* BEGIN Task input *
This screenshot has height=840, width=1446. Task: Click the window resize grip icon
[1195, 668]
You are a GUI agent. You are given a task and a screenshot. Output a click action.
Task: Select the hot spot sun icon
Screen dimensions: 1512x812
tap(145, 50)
* END Task input *
# [Task to carry out]
Please update the rows above by changing every "icon" to "symbol" and leaving all other text as it is.

# [Solution]
This screenshot has height=840, width=1446. Task: Click the window resize grip symbol
[1195, 668]
You are a GUI agent. You are given a task and a screenshot. Output a click action.
Task: Select the hot spot sun symbol
Screen dimensions: 1512x812
tap(145, 50)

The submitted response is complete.